_Task instructions_.
**a.** Translate this sentence from the Michael Appleby biography into Spanish: "He has taught law at various universities around New Zealand and Australia."
**b.** Continue the biography of Michael Appleby from where it stops.

_Document extract_.
Michael George Appleby is a politician, cannabis activist, LGBT rights activist, and lawyer based in Wellington, New Zealand.

Background
Appleby is a human rights lawyer with a B.A. in politics and English, and an M.A. in Administrative Law, Taxation and Trusts, and Constitutional Law. He has taught law at various universities around New Zealand and Australia.

Political career
In addition to his legal career, Appleby was the leader of the Aotearoa Legalise Cannabis Party (ALCP) from its foundation in 1996 until 2013. This small political party is dedicated to the relaxation or repeal of laws against the use of cannabis and has never been represented in Parliament. In 1998 he was elected a member of the Terawhiti Licensing Trust as an ALCP candidate.

Appleby has stood as his party's candidate in the  electorate since its inception in 1996. His best result was in the 1999 election where he gained third place, aided by the fact that most major candidates had pulled out to support either incumbent Richard Prebble or challenger Marian Hobbs. He came fifth in the 2011 election. He later represented the Aotearoa Legalise Cannabis Party in the 2013 Ikaroa-Rāwhiti by-election.

_Supplied information_.
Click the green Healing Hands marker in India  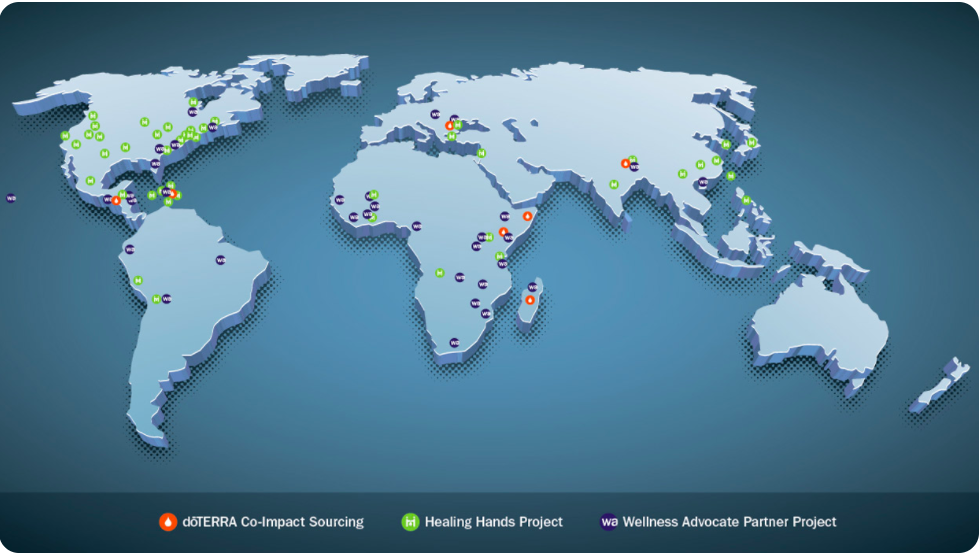tap(613, 184)
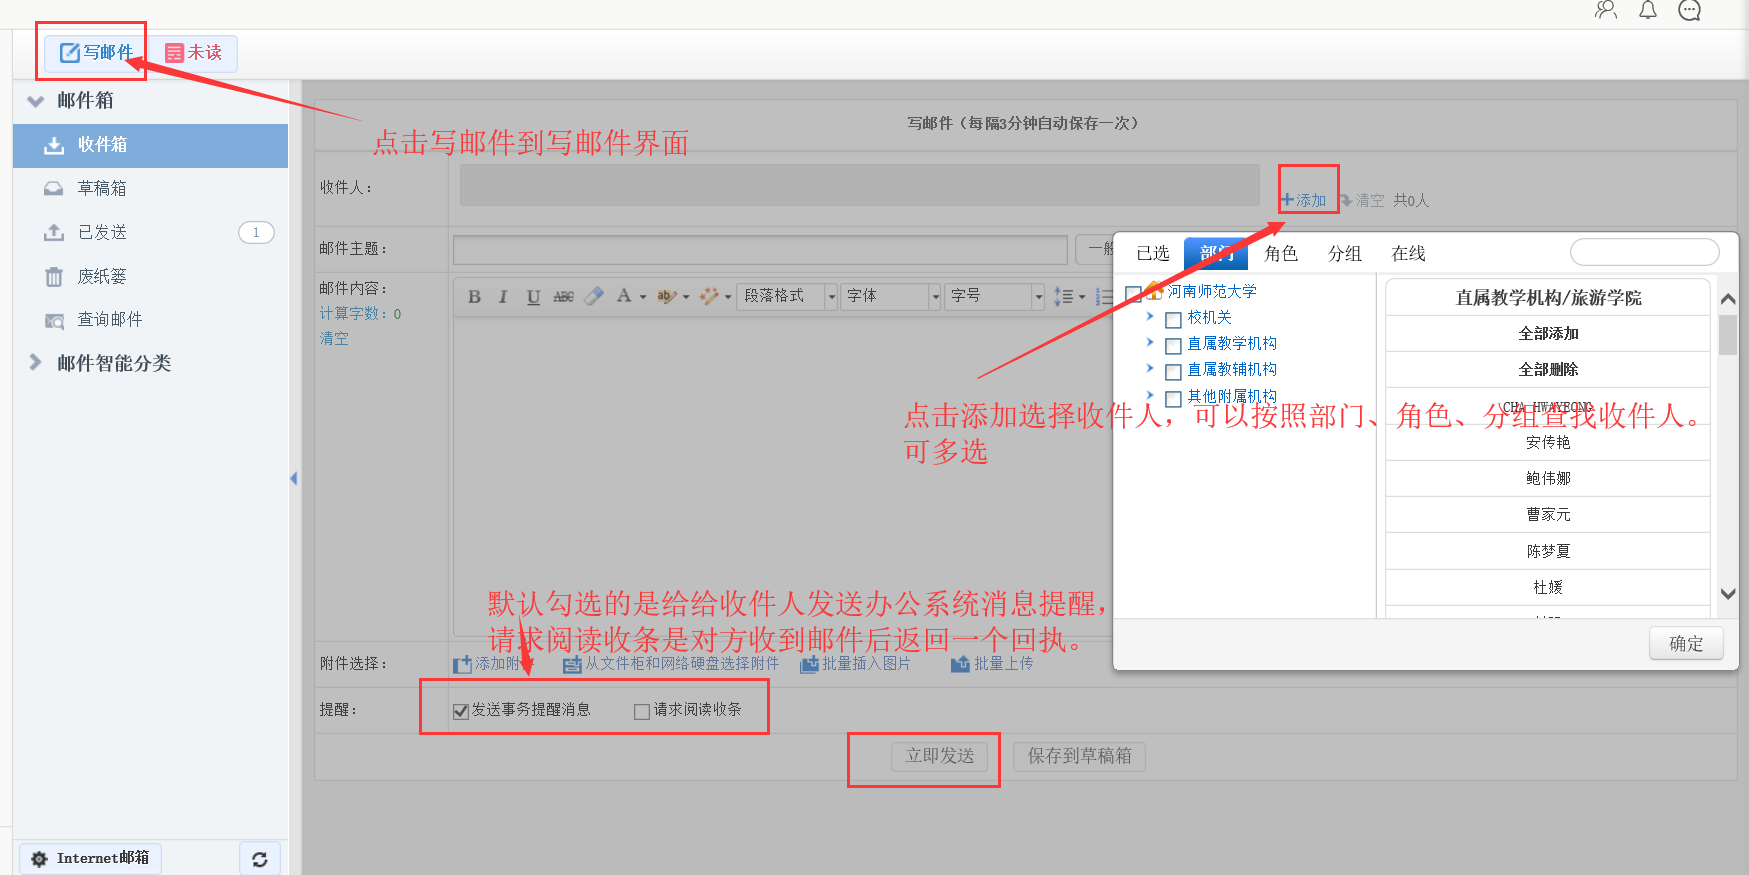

_Expected outputs_.
**a.** Ha enseñado derecho en varias universidades de Nueva Zelanda y Australia.

**b.**
Appleby stood unsuccessfully for the Wellington City Council in October 2004. He ran again for the Wellington City Council in the October 2013 local government elections, where he placed ninth in the Lambton Ward and was not elected.

During the 2020 New Zealand general election, Appleby contested Wellington Central for the Aotearoa Legalise Cannabis Party, gaining 240 votes.

References

External links
 Candidate profile for the 2013 Wellington City Council election 
 Candidate profile on vote.co.nz for the 2013 Wellington City Council election

Year of birth missing (living people)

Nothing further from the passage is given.